Attendees were, as far as I could tell, mostly older (over 30) and predominantly white. There was a subset that was a diverse mix of ages and backgrounds and many of these appeared to be migrating Bernie Sanders supporters. I spoke to a few of them, including YahNe Ndgo, and they seemed disappointed enough with the Dems to be now pinning their hope on the Greens. A decent summary of this phenomenon is offered by Christopher Hooks on Politico’s website: What If the Green Party Stopped Being Kooky and Started Getting Real? (note: I don’t know Hooks and have no affiliation with Politico or the Texas Observer).
Speeches were well attended and the crowd was enthusiastic. The best speech was Cornel West’s keynote (that is not him in the picture, obviously). As our 4 hours of live radio thundered along, we were plagued with all sorts of issues that made getting the broadcast on the air on ongoing challenge. Otis Maclay (pictured below) and Bobby Modad performed several technical contortions in a constant struggle against fluctuating audio quality from the convention floor, distracting background noise in the room, and impromptu visits and comments from passers by.
Despite the many challenges and variable sound quality, I am happy to have witnessed and covered this convention. If you want to hear what it all sounded like you can check out the archive on audioport where you will hear the many voices besides mine, including David Cobb, Ann Garrison, Greg Palast, Kat Gruene, Staci Davis, Scooter, YahNe Ndgo, Cornell West, Howie Hawkins, Bruce Dixon, Ajamu Baraka, and Jill Stein.

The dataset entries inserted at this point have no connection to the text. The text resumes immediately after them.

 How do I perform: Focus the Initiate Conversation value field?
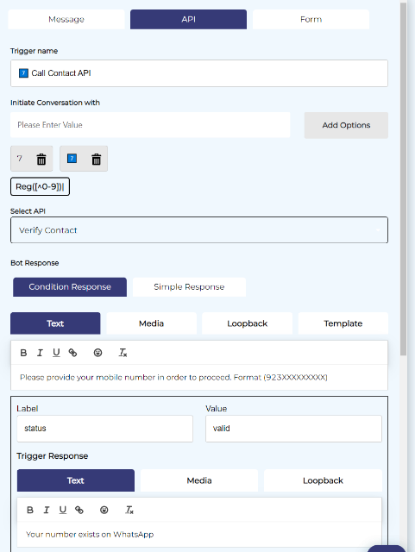pos(150,125)
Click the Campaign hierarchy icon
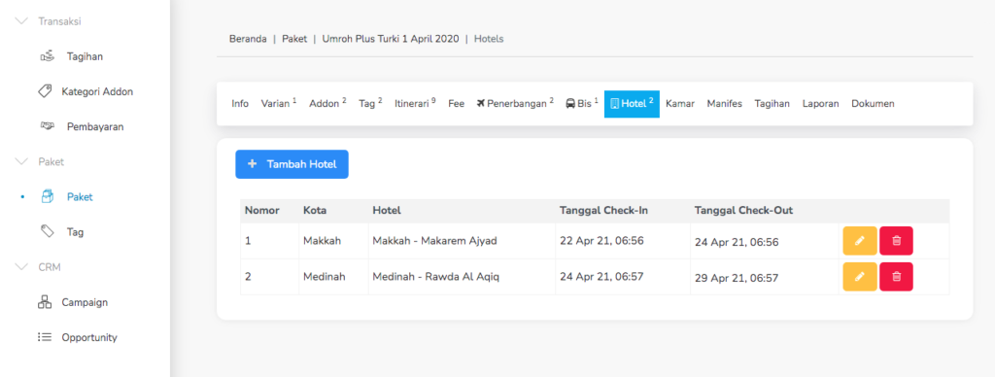Image resolution: width=995 pixels, height=377 pixels. tap(45, 302)
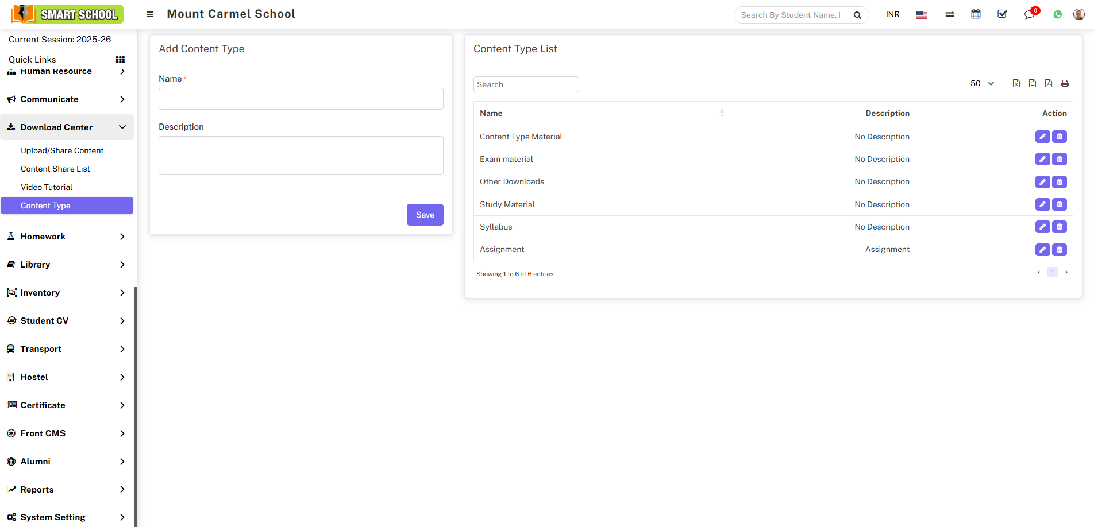Toggle the sidebar with hamburger icon
The width and height of the screenshot is (1094, 527).
(x=150, y=14)
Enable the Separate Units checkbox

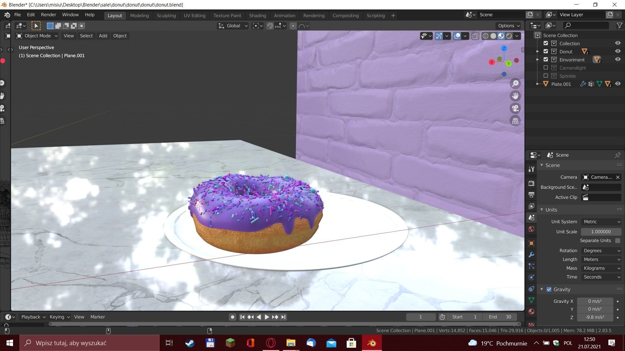(x=618, y=241)

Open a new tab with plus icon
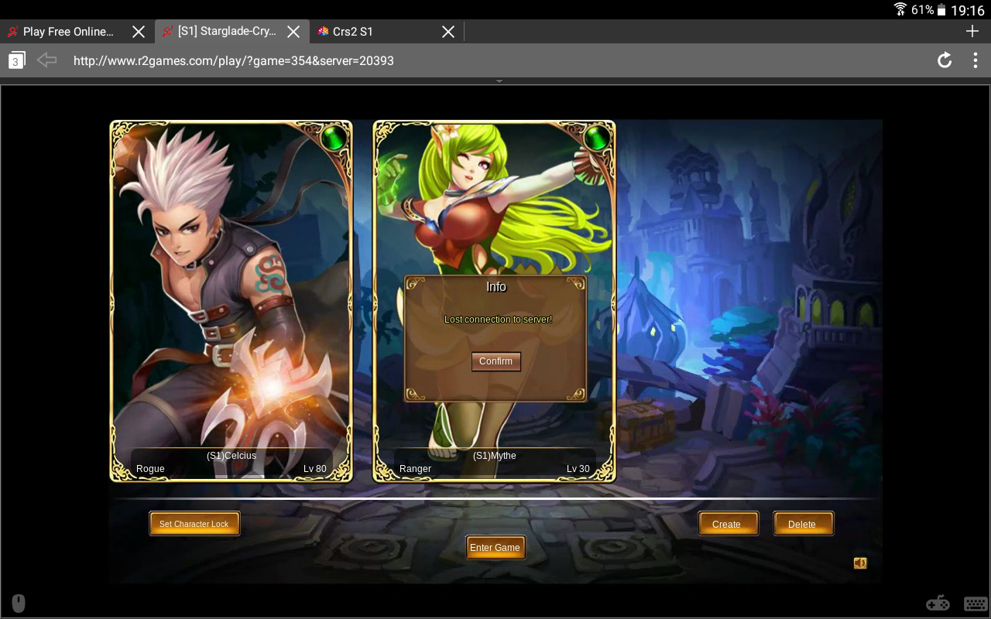972,31
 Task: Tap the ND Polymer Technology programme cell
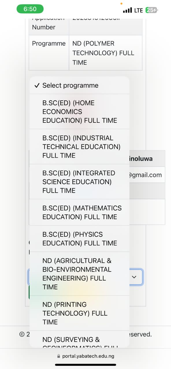105,53
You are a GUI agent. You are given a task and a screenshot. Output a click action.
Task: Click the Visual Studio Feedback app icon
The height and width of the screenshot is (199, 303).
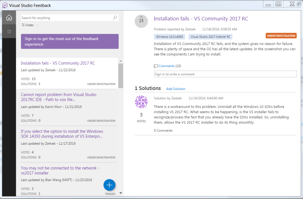(5, 5)

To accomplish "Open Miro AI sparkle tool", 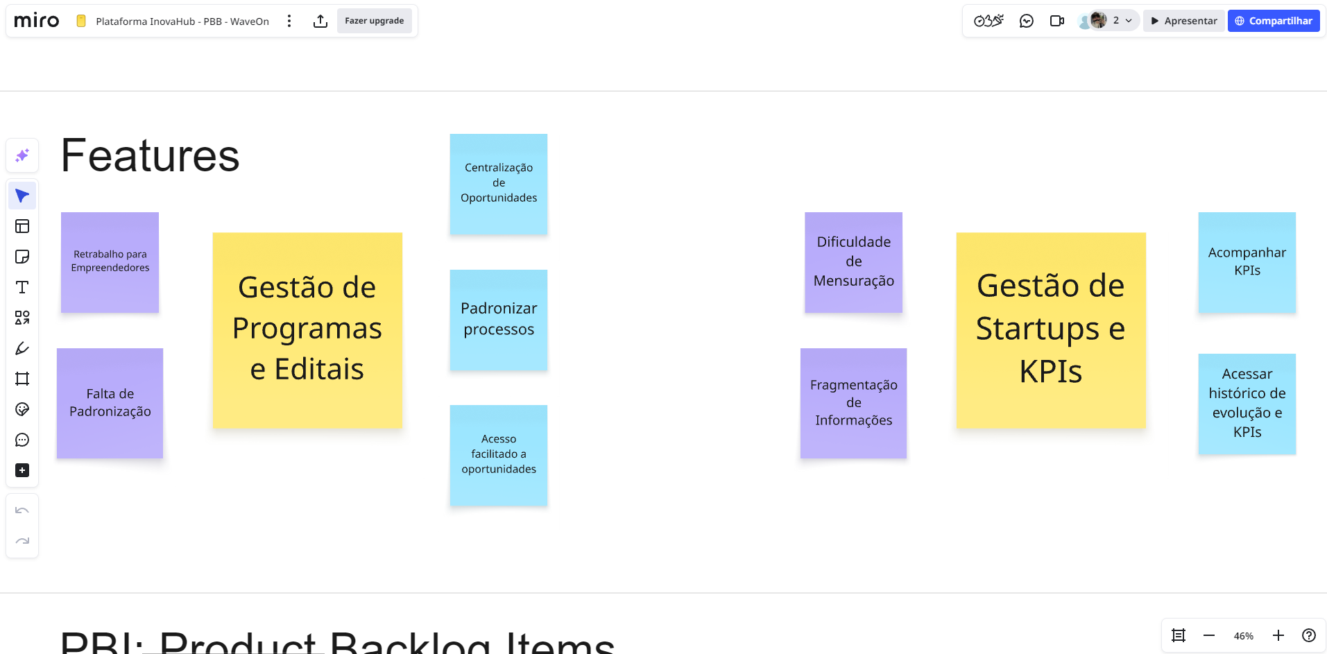I will [22, 155].
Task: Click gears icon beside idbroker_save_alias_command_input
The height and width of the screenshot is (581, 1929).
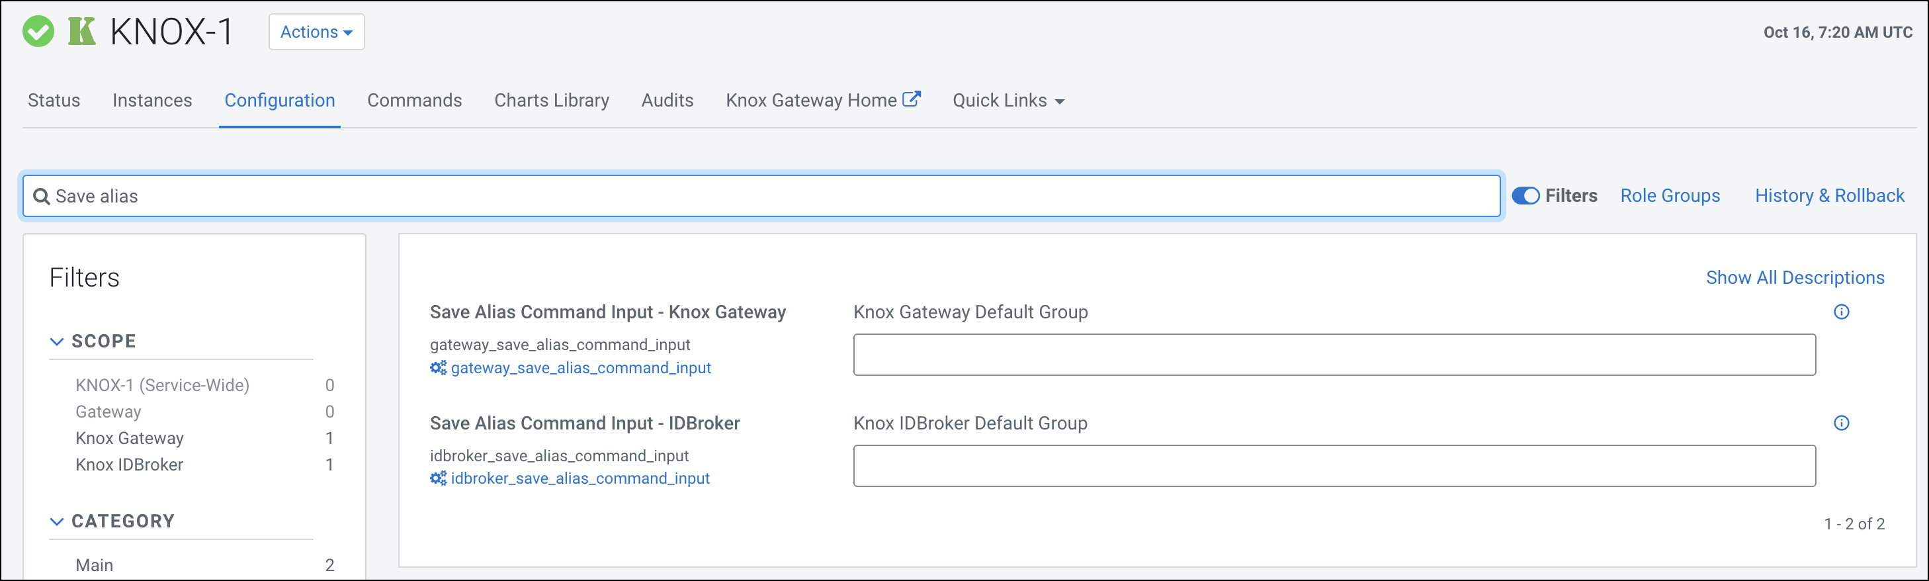Action: tap(438, 478)
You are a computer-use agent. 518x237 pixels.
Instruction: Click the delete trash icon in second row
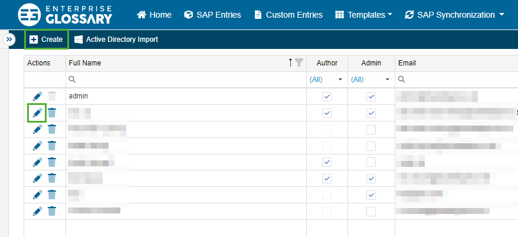[x=52, y=113]
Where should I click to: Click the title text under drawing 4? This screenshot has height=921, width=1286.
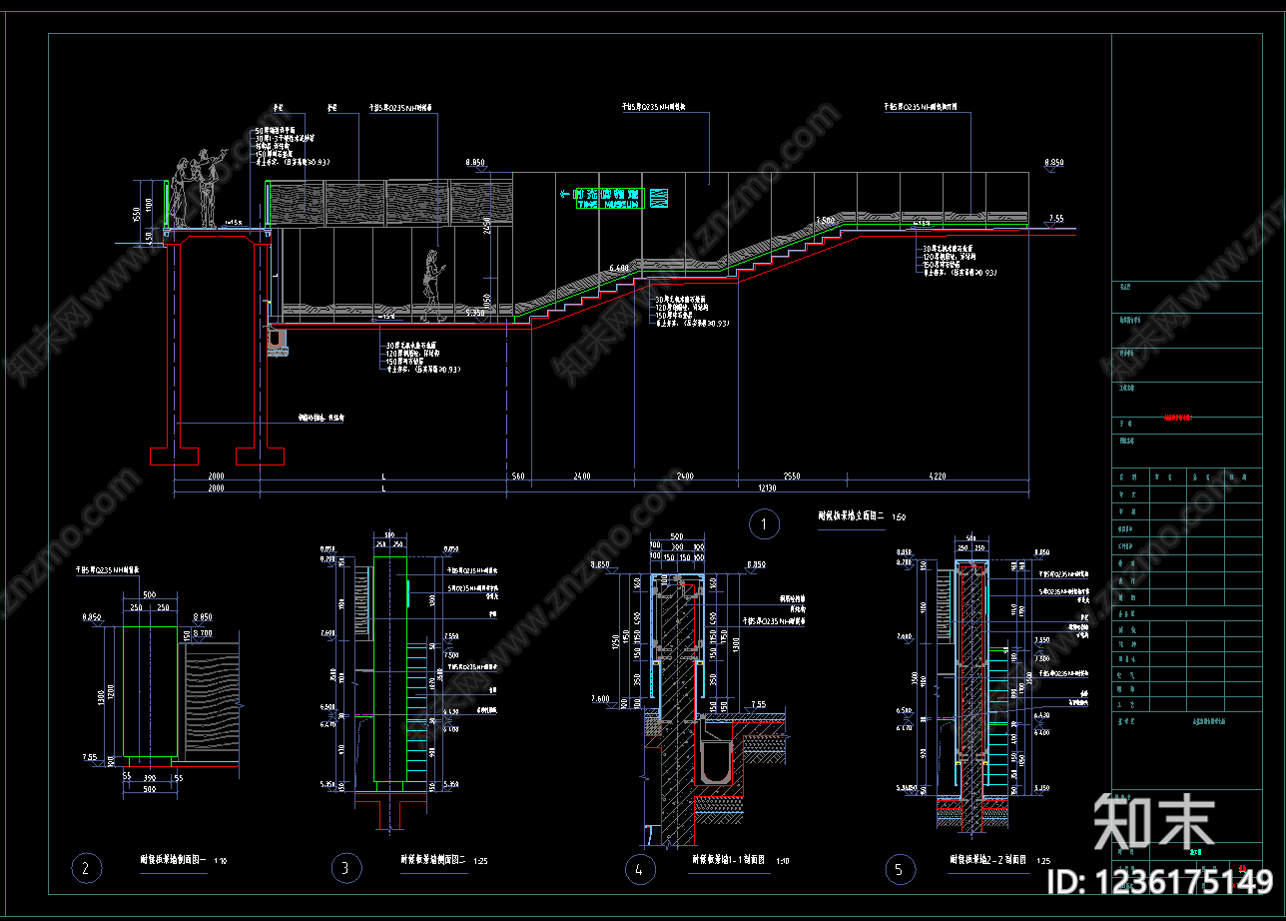point(728,858)
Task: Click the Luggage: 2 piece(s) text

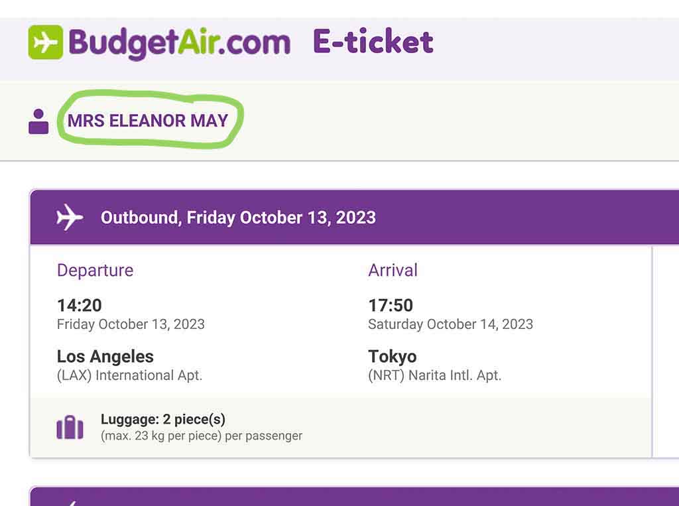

Last’s show was preempted by Pacifica’s coverage of the Republican National Convention. This week’s show is running at the same time as key speeches at the Democratic National Convention, and KPFT is also fundraising this week. That means that the show faces the interesting task of trying to compete with the DNC and raise money after not being on the air in two weeks.
We can do it but we will need your help so, please, call 713 526 5738 and donate to KPFT. Help us keep in tact The Monitor’s 13-year record of doing its part. Thank you!
Our only guest for this week’s show is Otis Maclay. Otis is the Pacifica Web Administrator and was for many years the Program Director at KPFT. He gave me my start on the radio and will perhaps share some of that story with you.